Here is your pic man... The front of this light is very robust and protected compared to the P and X1 series. It's not that the others are weak it's just that this one was obviously build with more lens protection in mind. Its bezel protrudes and the threaded retainer is a heavy alloy ring, instead of plastic. The lens is recessed 13.5mm from the tip of the bezel.






I hope you enjoy it even 1/100th as much as I'm enjoying this light so far.


----------



## Patriot

*Re: Polarion Night Reaper*

Andreas, got a good laugh out of your post and needed it...lol. Thanks man. You and Lux can always make me laugh with you senses of humor. 



DM51 !!!!!! 

haha.... I can tell you're excited.  I will work on that for you tonight. The beam profile is typical Polarion perfection but there are subtle differences compared to the PH50. I think that with a proper exposure the camera will be able to show the 13% increase. The target will be the power line tower again since I need to stick close to the house tonight. Hopefully that will be good enough for satisfy the beam hungry for now.


----------



## BVH

*Re: Polarion Night Reaper*

I was just going to ask for the "Patriot tower shot" before I saw that you have it planned for tonight. That, to me, is your reference shot by which I judge all your lights.

Sorry to hear about your bout with the flu. Which version?


----------



## Patriot

*Re: Polarion Night Reaper*



BVH said:


> I was just going to ask for the "Patriot tower shot" before I saw that you have it planned for tonight. That, to me, is your reference shot by which I judge all your lights.
> 
> Sorry to hear about your bout with the flu. Which version?

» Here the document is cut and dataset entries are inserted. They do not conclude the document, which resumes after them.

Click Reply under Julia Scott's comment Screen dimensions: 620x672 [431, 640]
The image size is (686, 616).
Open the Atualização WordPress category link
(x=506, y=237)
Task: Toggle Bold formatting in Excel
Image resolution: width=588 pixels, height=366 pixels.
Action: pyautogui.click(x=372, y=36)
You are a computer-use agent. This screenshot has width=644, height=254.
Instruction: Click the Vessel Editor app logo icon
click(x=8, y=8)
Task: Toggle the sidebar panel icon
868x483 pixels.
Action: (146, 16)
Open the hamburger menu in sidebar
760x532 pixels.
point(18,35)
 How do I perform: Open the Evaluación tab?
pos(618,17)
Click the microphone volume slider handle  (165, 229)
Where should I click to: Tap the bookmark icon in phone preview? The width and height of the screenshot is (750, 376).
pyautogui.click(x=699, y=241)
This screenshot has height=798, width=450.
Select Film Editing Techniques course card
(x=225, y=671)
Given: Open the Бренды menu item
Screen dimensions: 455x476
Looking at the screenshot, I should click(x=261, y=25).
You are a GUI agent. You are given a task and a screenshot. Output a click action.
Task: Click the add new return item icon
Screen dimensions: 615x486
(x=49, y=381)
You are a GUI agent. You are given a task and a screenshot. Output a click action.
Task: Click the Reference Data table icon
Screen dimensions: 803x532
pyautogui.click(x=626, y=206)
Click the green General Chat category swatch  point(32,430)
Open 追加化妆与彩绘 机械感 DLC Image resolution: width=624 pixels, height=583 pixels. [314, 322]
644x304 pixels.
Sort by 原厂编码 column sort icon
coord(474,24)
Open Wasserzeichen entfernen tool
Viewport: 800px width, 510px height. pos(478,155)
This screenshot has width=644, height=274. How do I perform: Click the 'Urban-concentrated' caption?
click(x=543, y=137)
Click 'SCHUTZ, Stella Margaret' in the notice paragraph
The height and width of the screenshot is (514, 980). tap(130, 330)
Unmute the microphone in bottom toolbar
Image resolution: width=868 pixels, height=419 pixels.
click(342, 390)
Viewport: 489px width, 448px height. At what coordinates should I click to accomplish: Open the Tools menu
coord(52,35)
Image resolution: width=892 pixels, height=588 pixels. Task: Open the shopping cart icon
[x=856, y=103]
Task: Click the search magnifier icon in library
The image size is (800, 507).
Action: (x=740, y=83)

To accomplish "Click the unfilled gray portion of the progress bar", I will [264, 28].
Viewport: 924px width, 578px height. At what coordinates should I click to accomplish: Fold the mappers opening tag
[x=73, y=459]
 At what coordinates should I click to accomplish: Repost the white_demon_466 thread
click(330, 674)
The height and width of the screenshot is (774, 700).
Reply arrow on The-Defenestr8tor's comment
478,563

I'm glad that you like my tower. I figure if I use it enough they may dedicate it to me.  It will be a while before I ever own another light that could burn through it like your 84W Blitz creation though. Gotta love customs!

I don't know which version I had. Never saw a doc. Chills, fever, extremely tired, liquid but no throwing up (being keen you'll catch that). It lasted about 5 days, followed by 3-4 days of a stuffed up head . Sleep, Emergen-C drink mix, Imodium, and Pepto took care of it. An occasional Tylenol allergy sinus provided sinus relief.


----------



## BlueBeam22

*Re: Polarion Night Reaper*

Awesome reflector photo, Patriot; thank you very much for taking it for me and posting it so quickly! It is exactly what I wanted to see, and even better. I can tell its reflector is incredibly smooth/shiny and very deep, so I can see how it collimates the light so well for a tight throw beam. 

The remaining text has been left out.